The main research questions within this project address:

  • How can IT processes support and assist the interpretation of legal processes?
  • What is an appropriate analysis of German legal texts in order to support the semantic search and interpretation?
  • How can legal information be extracted and summarized to support compliance processes?
  • How can the results be adapted to other (and similar) knowledge intensive domains?

Acknowledgement

This research project is funded by German Federal Ministry of Education and Research (BMBF), EIT ICT Labs Germany, furthermore we cooperate with an industry partner, namely DATEV eG.


Software Supported Analysis of Legal Texts

 

 

 

Contributions (in reverse chronological order)

2015
[Wa15a]Waltl, B.; Matthes, F.:
Comparison of Law Texts: An Analysis of German and Austrian Legislation regarding Linguistic and Structural Metrics, IRIS: Internationales Rechtsinformatik Symposium, Salzburg, Austria, 2015
2014
[Wa14b]

Waltl, B.; Schneider, A. W.; Matthes, F.:
Deriving and Modelling Compliance Requirements from Legal Audits, EICAR: Trust and Transparency in IT Security, Frankfurt am Main, Germany, 2014

[Wa14] Waltl, B.:

A system theoretical perspective of IT audits in the financial sector
Master's Thesis: Technische Universität München, Munich, Germany, 2014

References

Bench-Capon, T., Araszkiewicz, M., Ashley, K., Atkinson, K., Bex, F., Borges, F., . . . Wyner, A. (2012). A history of AI and Law in 50 papers: 25 years of the international conference on AI and Law. Artificial Intelligence and Law, 20(3), 215-319.

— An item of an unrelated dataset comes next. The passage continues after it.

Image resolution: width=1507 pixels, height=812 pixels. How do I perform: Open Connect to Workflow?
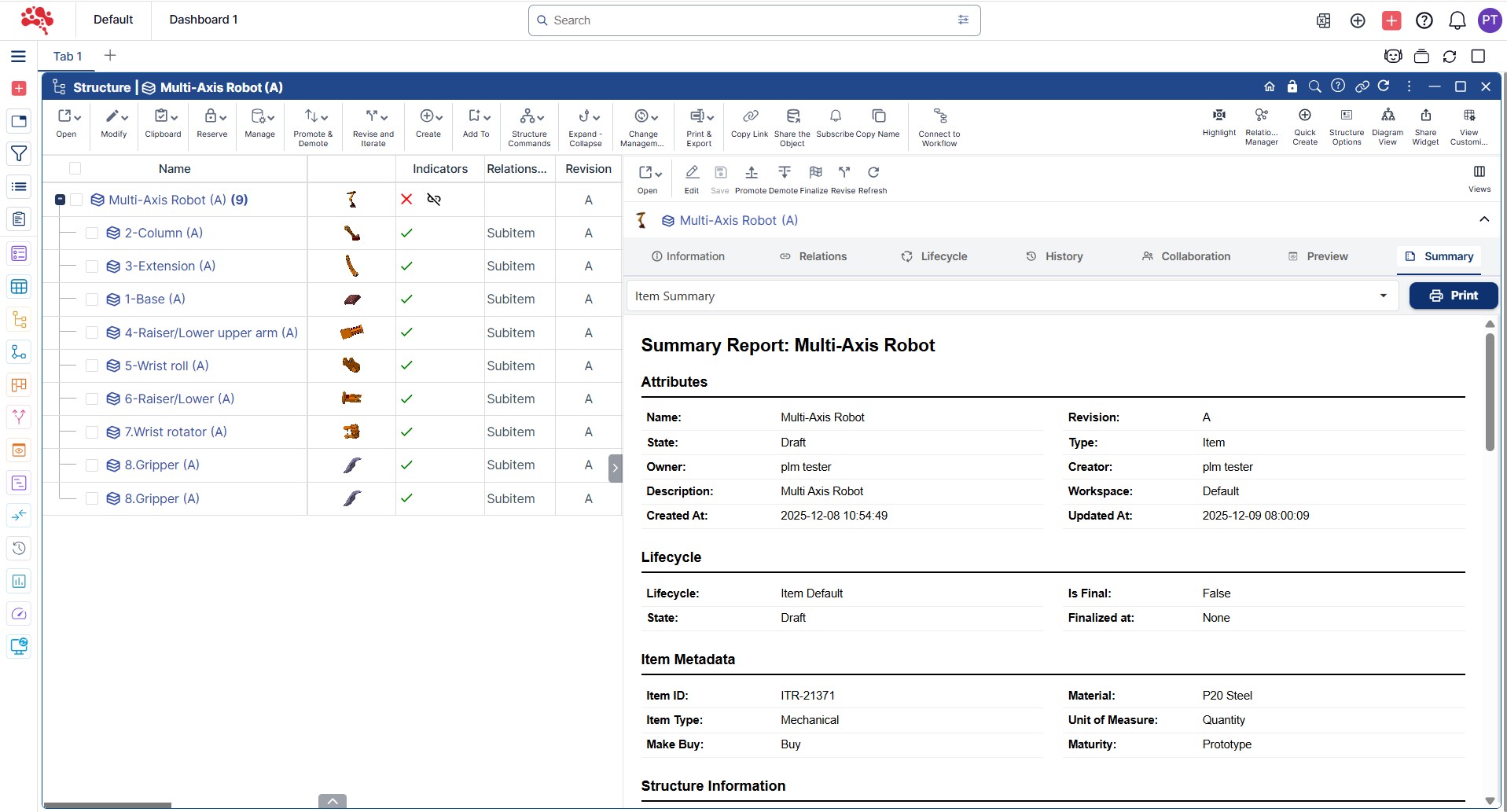tap(939, 117)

Casanovas, P., Sartor, G., Casellas, N., & Rubino, R. (Eds.). (2008). Lecture Notes in Computer Science. Computable Models of the Law: Springer Berlin Heidelberg.

Francesconi, E. (Ed.). (2010). Semantic processing of legal texts: Where the language of law meets the law of language. Berlin, New York: Springer.

Schweighofer, E. (2010). Semantic Indexing of Legal Documents. In E. Francesconi (Ed.), Semantic processing of legal texts. Where the language of law meets the law of language (pp. 157–169). Berlin, New York: Springer.